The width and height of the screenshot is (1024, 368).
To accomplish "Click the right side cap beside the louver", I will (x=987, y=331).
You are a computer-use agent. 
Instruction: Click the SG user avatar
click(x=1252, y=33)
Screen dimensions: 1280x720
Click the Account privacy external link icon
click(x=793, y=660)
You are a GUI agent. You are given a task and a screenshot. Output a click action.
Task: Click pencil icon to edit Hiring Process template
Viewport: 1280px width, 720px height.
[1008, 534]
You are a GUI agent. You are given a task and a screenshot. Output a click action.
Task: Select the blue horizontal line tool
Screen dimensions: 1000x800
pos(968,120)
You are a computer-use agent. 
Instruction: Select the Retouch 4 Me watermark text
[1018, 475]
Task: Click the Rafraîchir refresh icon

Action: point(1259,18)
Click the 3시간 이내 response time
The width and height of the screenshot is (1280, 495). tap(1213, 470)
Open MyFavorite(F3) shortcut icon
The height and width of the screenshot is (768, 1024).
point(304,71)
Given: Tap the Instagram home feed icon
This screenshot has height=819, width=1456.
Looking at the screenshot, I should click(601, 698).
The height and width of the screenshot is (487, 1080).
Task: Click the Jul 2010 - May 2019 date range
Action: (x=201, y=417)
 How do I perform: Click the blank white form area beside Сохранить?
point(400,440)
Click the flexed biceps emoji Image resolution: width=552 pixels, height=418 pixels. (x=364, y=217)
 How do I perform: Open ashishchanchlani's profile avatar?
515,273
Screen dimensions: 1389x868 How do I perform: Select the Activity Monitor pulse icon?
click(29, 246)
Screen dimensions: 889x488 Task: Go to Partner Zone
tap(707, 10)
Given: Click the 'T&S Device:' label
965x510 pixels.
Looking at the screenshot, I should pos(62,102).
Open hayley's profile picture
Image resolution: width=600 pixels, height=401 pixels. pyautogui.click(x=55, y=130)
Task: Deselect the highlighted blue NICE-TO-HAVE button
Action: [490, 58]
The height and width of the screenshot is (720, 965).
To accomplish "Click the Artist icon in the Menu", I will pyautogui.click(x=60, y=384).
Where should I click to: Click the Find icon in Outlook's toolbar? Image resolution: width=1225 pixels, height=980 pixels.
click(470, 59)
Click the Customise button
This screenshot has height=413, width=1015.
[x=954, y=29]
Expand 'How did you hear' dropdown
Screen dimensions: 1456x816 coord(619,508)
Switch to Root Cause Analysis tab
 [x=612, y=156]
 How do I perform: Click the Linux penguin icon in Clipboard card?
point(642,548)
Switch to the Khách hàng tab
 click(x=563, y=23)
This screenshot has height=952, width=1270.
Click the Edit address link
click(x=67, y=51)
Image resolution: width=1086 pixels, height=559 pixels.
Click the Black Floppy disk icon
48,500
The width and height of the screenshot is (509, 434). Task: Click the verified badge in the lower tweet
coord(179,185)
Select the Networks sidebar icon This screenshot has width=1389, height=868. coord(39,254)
+-------+
> Task statement
Output consists of exactly the lines from the one containing "Image resolution: width=1086" to the end of the records above, retyped without change and with nothing extra.

> Expected answer
Image resolution: width=1086 pixels, height=559 pixels.
Click the Black Floppy disk icon
48,500
The width and height of the screenshot is (509, 434). Task: Click the verified badge in the lower tweet
coord(179,185)
Select the Networks sidebar icon This screenshot has width=1389, height=868. coord(39,254)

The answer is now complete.